**TASK TO COMPLETE**
Give the lines of the material from the line containing "Where should I" through the line containing "(x=603, y=202)", both included, as a numbered list, omitting any blank lines.

**PROVIDED DATA**
-----
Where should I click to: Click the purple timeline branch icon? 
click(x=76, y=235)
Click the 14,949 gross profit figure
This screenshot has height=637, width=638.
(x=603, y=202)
-----
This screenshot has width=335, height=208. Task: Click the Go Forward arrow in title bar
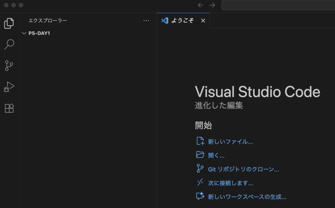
-----
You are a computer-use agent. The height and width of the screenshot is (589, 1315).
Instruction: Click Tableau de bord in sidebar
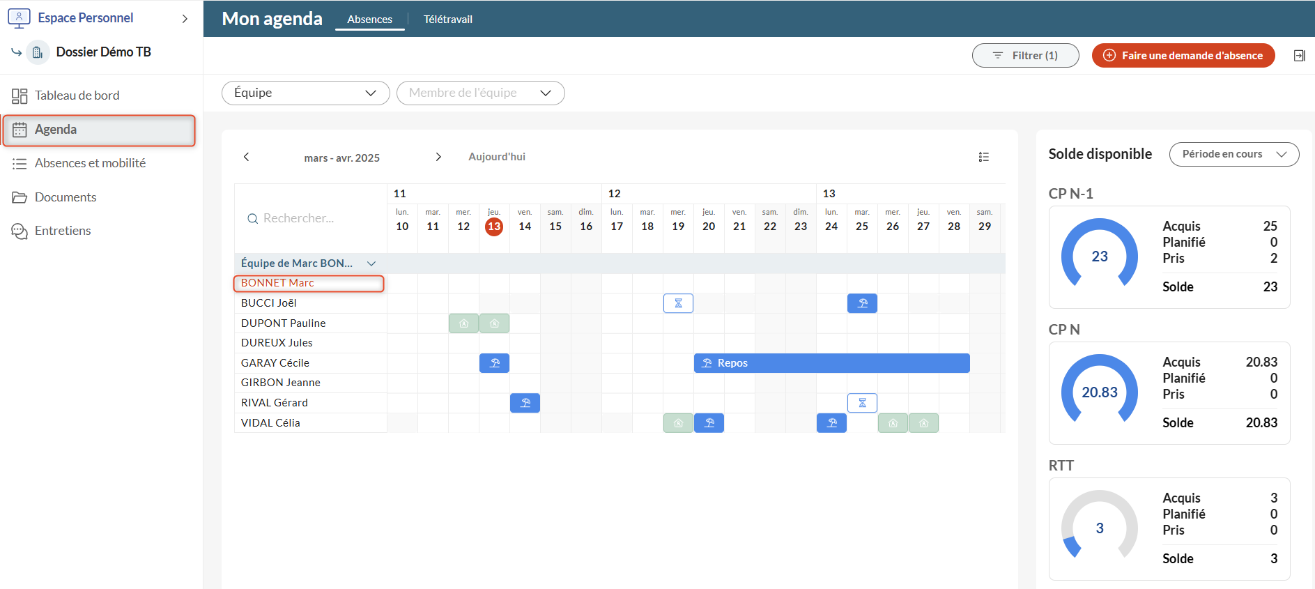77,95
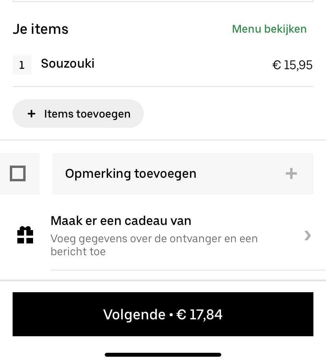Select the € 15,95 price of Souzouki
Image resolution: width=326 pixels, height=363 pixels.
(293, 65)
-----
**OUTPUT OF THE TASK**
1. Where should I click to: Click the purple timeline branch icon? 
2. click(x=76, y=235)
3. Click the 14,949 gross profit figure
4. This screenshot has height=637, width=638.
5. (x=603, y=202)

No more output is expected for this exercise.